AT&T on Monday announced that it has ended its bid to acquire T-Mobile USA from Deutsche Telecom. “The actions by the Federal Communications Commission and the Department of Justice to block this transaction do not change the realities of the U.S. wireless industry,” AT&T said in a press release. “It is one of the most fiercely competitive industries in the world, with a mounting need for more spectrum that has not diminished and must be addressed immediately. The AT&T and T-Mobile USA combination would have offered an interim solution to this spectrum shortage. In the absence of such steps, customers will be harmed and needed investment will be stifled.” AT&T’s bid to acquire T-Mobile USA for $39 billion was met with strong opposition from the Department of Justice, which sued to block the merger, as well as Sprint and other companies which claimed to be concerned that such a merger would have a negative impact on the U.S. wireless market. The DOJ also questioned whether or not such a deal would actually create jobs, as AT&T had repeatedly stated. AT&T will pay T-Mobile a $4 billion breakup fee as a result of its failed acquisition. AT&T’s full press release follows below, as does a letter from T-Mobile USA CEO Phillip Humm.

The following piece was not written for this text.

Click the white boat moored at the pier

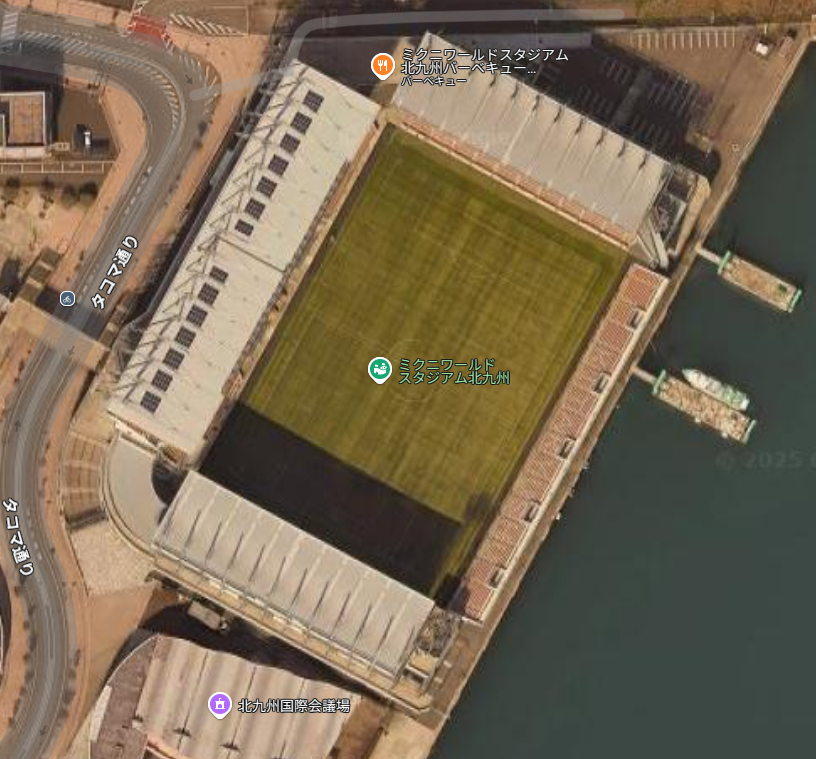click(716, 388)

AT&T Ends Bid to Add Network Capacity Through T-Mobile USA Purchase
Company Reaffirms Its Commitment to Mobile Broadband Leadership
DALLAS, Dec 19, 2011 (BUSINESS WIRE) — AT&T Inc. said today that after a thorough review of options it has agreed with Deutsche Telekom AG to end its bid to acquire T-Mobile USA, which began in March of this year.
The actions by the Federal Communications Commission and the Department of Justice to block this transaction do not change the realities of the U.S. wireless industry. It is one of the most fiercely competitive industries in the world, with a mounting need for more spectrum that has not diminished and must be addressed immediately. The AT&T and T-Mobile USA combination would have offered an interim solution to this spectrum shortage. In the absence of such steps, customers will be harmed and needed investment will be stifled.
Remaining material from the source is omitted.